======== PASSAGE PROVIDED ========
# Dirt substrate/use of fertilizer



## BigTom (Sep 16, 2011)

Very rarely. I have a bottle of complete fert mix (macro + trace) which I've used about 300ml of in a 240 litre tank over the last 2.5 years. I dose small amounts if anything (normally floating plants) start looking a little sad.


----------



## James M (Jun 21, 2012)

What fert mix do you use Tom?


----------



## BigTom (Sep 16, 2011)

This one - http://www.thenutrientcompany.com/portfolio/tnc-complete-aquarium-plant-food/


----------



## wkndracer (Mar 14, 2009)

(imo) the need for adding water column dosing depends on how much light you throw at the tank. 
Normally I add trace after water changes along with a baseline dose of NO3 - 10ppm and PO4 - 2-4ppm. 
Couple weeks later if I don't do a water change I'll add more trace and K2SO4 - 15ppm.


----------



## James M (Jun 21, 2012)

Jnad said:


> Hello!
> 
> I am just curios about what all you dirt tanks enthusiasts do:
> 
> ...


Keep in mind that a soil substrate does not in and of itself comprise a methodology. It's simply one component. You can have a soil substrate and that might mean a Walstad/El Natural type tank for one person, (that's me more or less) with no dosing, while another might dose just a little bit and infrequently, and yet another might use more light and dose ferts and Co2 fairly heavily.


----------



## plantbrain (Dec 15, 2003)

I suggest BOTH locations for ferts, the soil will run out of NH4 after a few months, maybe 1-2 years, but by then, the tank is grown in and many will break it down and redo the tank.
======== DATA PROVIDED ========
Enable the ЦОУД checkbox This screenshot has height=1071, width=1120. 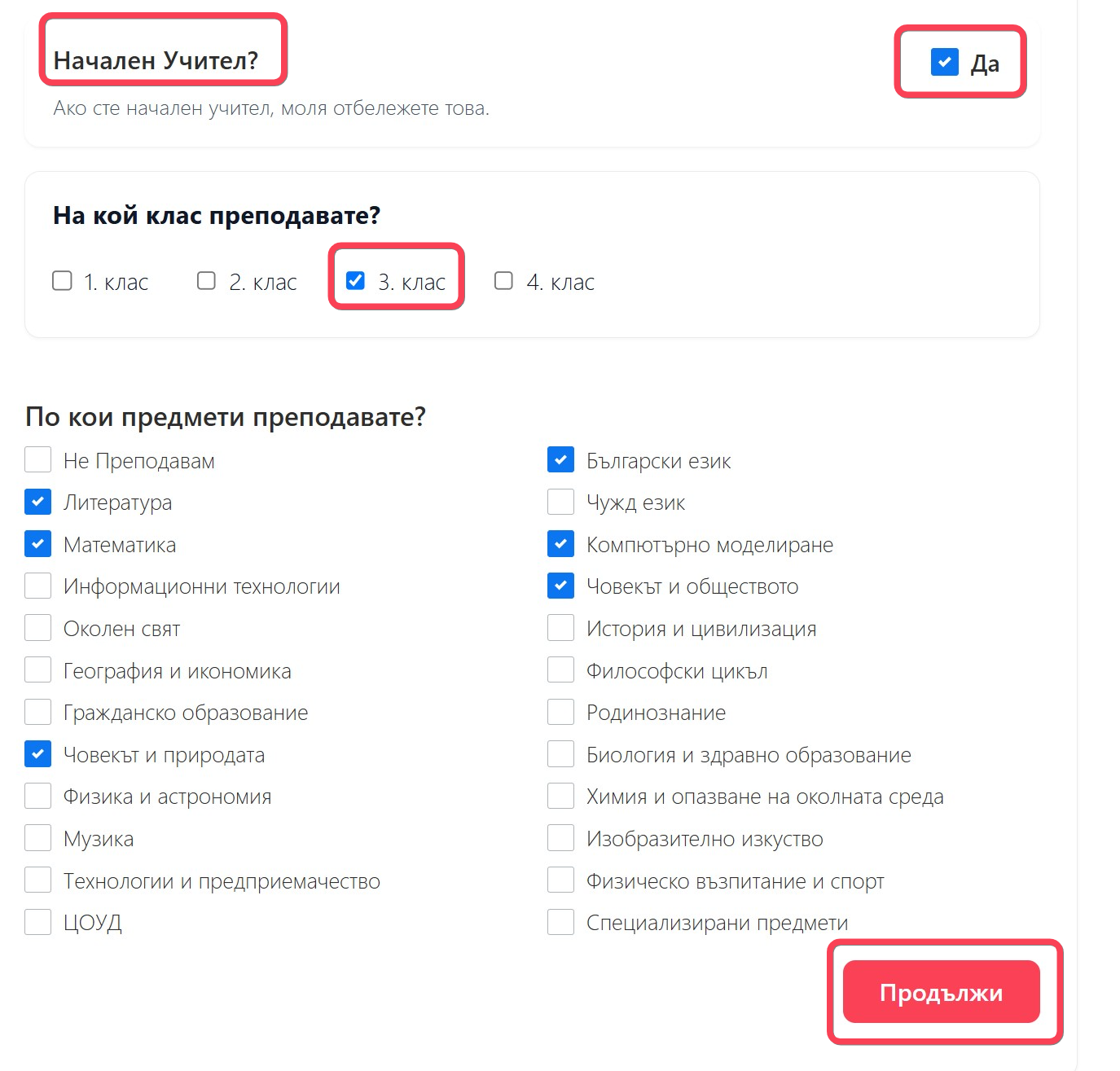point(38,922)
========
YOUR TASKS>
**1)** In the forum thread on fertilizing dirt substrate tanks, how much of the complete fertilizer mix has BigTom used in his 240 litre tank over the last 2.5 years?
**2)** Translate this sentence from the forum thread on dirt substrates and fertilizer into Spanish: "Keep in mind that a soil substrate does not in and of itself comprise a methodology."
**3)** Write the next part of the forum thread on dirt substrates and fertilizer, picking up after its final post.

ANSWERS FOR THE TASKS>
**1)** About 300 ml.

**2)** Ten en cuenta que un sustrato de tierra no constituye por sí mismo una metodología.

**3)**
Most still add something, fish food, traces etc, not any added work to tose some other ferts in as well.

Still, plants will take from both locations, so this makes each method more robust and more wiggle room if one runs out or you forget and do not re enrich etc.

All your bases are covered.


----------



## Jnad (Aug 17, 2012)

Hello!

Tanks for your answer.

I will consider to start using some fertilizer in my dirt tanks, my local shops have the Tropica fertilizer line in stock. Should i choose the NPK Tropica fert, my tank is heavily planted?

Another question about ferts, this tank is starting to grow some green hair algae, the tank have no fish, only plants. I thought this tank had low light, but could the hair algae grow beacuse of to mutch light and low ferts and low CO2??
http://www.plantedtank.net/forums/showthread.php?t=277946&highlight=

Jnad


----------



## Jnad (Aug 17, 2012)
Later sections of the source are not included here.